Much of this article is based on Dan Saffer’s Microinteractions — so, if you’re familiar with it, or you are, in fact, Dan Saffer, feel free to reach out with corrections.
Solving problems with UX is often based on high-level, macro thinking. Microinteractions serve as a counterpoint to this 10,000-foot view of an application. We improve the user’s experience by solving small, self-contained problems within the app. We’re not merely fixing bugs; well-designed microinteractions elevate the entire experience and can become integral—even synonymous—with the brand. Can you think of “swipe right” without also thinking of Tinder? When we create effective microinteractions, they seem almost obvious—organically and fluidly integrating with the larger experience.
What is a microinteraction?
- Accomplish a single task only (“adjust playback rate” within a podcast player)
- Interact with a single piece of data (add a new stock to a ticker, adjust the search radius)
- Control an ongoing process (change channel, adjust volume)
- Adjust a setting (dropdowns, checkboxes, sliders)
- View or create a small piece of content (“compose message”, “record video clip”)
- Enable or disable a feature or function (light switches or toggles)

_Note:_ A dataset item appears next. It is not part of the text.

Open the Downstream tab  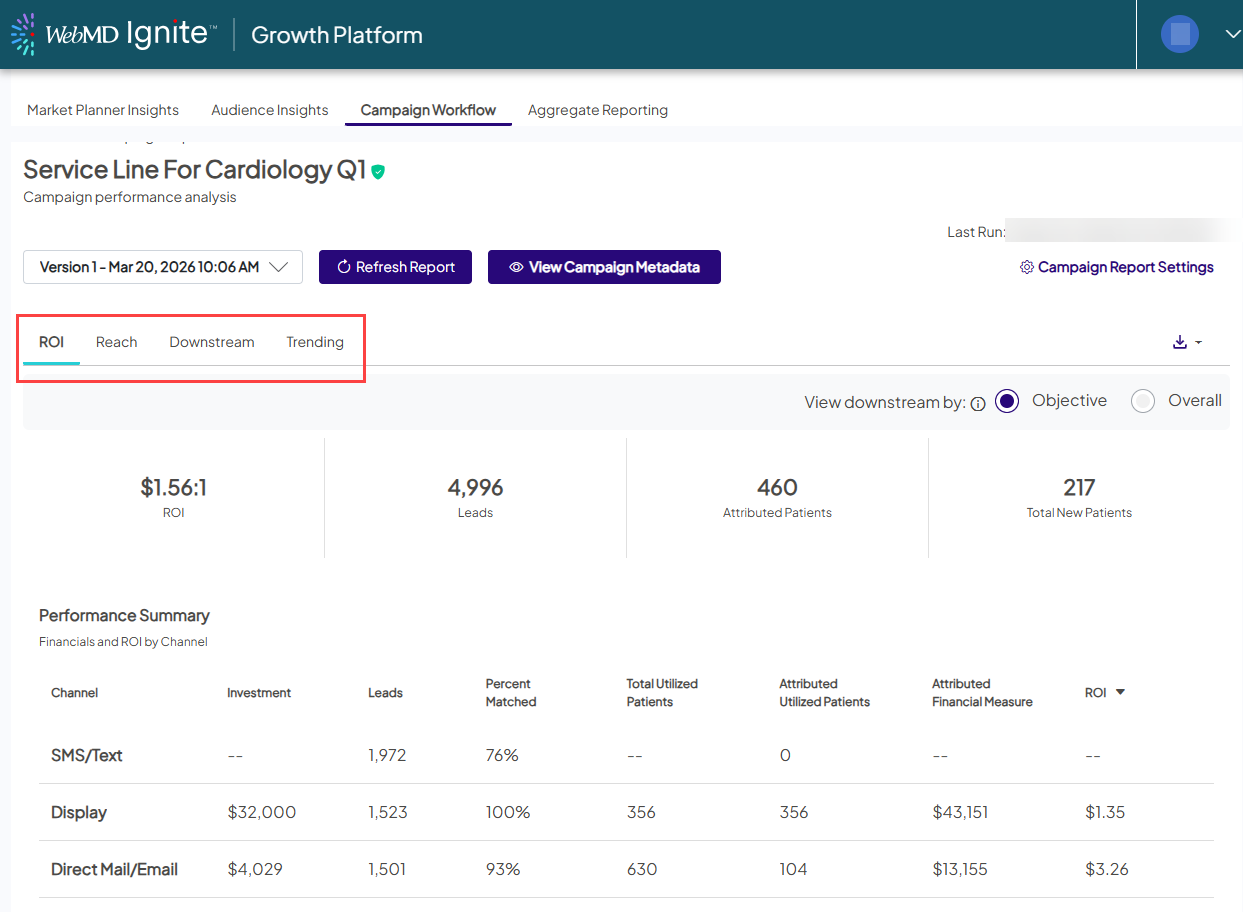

- Provide timely messaging: We can reduce the user’s cognitive load by making sure they never have to ask “did I do that right?” Microinteractions can be used to surface information and actions when they’re needed (“Incorrect password.”)
- Clarify an outcome: What’s going on behind the scenes? Microinteractions should clearly articulate otherwise ambiguous aspects of an application's state (“File uploaded.”)
- Provide real-time feedback to tactile adjustments: When you adjust your smart thermostat’s temperature, it shows the time remaining until the set temperature will be achieved. If a user changes a filter in a search form, the number of results should update in response. If a user drags a file into an upload area, the app should show the file’s upload progress.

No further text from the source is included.